Extracted text
▼
Gord Sellar <[EMAIL PROTECTED]> wrote:
>Right, but in one sense, the question is that both states were deeply
>concerned with extending power over the globe.

One has to recall that the US was rather unwilling to be an 
internationalist.  It didn't join Wilson's League of Nations.  Washington's 
fairwell adress about avoiding foreign entanglements was often quoted.

But, WWII changed the US's mind and enforced the idea that it had a 
responsibility in the world.  So, the US became internationalists. I think 
mostly it was the threat of the Soviet Union that caused this. Now that the 
threat is gone, some Republicans are returning to their isolationist roots.

>
>(a) founded on ideology, and thus not fully tested and experimental >in 
>nature (and still I say the US's system is...)
▲
Material supplied
▼
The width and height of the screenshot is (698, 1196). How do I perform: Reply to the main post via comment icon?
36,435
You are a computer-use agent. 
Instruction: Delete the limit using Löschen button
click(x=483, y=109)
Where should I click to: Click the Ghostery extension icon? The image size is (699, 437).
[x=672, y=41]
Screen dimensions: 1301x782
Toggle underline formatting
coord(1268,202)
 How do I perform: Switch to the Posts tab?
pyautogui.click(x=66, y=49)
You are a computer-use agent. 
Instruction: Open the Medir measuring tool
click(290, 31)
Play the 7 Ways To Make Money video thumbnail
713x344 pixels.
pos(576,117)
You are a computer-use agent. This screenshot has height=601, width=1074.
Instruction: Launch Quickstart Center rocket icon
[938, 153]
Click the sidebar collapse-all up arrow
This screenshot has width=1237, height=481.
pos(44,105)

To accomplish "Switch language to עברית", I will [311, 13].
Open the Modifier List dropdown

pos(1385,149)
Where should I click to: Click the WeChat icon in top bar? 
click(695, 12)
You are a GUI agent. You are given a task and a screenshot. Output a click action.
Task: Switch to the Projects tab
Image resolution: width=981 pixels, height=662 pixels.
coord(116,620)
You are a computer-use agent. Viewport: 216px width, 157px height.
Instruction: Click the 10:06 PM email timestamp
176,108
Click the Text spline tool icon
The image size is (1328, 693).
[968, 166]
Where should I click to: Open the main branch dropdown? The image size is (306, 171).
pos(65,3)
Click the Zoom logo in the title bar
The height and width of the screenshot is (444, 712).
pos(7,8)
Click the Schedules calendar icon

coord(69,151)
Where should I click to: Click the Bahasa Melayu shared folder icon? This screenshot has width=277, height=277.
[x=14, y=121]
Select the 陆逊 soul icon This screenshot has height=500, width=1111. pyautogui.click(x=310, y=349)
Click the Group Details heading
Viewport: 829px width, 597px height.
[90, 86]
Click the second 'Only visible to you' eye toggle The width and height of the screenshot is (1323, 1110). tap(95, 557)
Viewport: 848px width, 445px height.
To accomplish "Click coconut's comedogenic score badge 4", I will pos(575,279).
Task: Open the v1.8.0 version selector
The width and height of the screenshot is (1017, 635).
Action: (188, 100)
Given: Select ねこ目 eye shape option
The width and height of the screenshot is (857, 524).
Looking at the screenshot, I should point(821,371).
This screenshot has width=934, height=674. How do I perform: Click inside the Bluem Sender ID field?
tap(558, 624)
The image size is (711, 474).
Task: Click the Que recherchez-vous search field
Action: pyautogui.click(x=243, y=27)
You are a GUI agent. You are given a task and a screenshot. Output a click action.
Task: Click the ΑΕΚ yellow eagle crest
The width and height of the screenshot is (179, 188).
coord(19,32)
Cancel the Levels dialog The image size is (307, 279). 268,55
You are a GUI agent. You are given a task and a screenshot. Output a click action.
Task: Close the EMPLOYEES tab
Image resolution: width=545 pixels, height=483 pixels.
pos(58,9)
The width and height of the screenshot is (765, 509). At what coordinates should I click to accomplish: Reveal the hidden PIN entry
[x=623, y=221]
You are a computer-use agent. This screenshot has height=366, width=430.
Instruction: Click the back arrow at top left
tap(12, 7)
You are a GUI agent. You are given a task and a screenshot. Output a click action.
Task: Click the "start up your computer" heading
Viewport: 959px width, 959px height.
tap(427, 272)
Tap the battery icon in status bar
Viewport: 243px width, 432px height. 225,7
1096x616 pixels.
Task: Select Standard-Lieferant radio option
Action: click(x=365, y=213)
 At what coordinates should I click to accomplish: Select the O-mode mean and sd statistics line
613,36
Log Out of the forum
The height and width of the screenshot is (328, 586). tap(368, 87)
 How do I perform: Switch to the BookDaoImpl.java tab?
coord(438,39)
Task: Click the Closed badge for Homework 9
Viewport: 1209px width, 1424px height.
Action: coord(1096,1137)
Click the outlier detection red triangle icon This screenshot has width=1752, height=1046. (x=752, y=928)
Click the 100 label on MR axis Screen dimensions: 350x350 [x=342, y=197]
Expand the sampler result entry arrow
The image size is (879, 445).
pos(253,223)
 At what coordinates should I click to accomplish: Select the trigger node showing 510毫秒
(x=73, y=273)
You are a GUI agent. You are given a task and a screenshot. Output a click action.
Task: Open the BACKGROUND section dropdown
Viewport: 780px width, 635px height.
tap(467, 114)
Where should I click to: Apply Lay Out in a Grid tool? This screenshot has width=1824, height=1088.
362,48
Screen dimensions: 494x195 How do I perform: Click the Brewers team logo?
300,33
▲
Directions
1 – Edit the passage from the post on US internationalism, starting with "But, WWII changed" and going on through "their isolationist roots.", so that "Soviet Union" is replaced with "USSR".
2 – Answer these questions from the post on US internationalism:
(a) Which organization does the post say the US didn't join?
(b) According to the post, what changed the US's mind about its role in the world?
(c) Who does the post say is returning to isolationist roots?

Final answers
1 –
But, WWII changed the US's mind and enforced the idea that it had a 
responsibility in the world.  So, the US became internationalists. I think 
mostly it was the threat of the USSR that caused this. Now that the 
threat is gone, some Republicans are returning to their isolationist roots.

2 –
(a) Wilson's League of Nations.
(b) WWII.
(c) Some Republicans.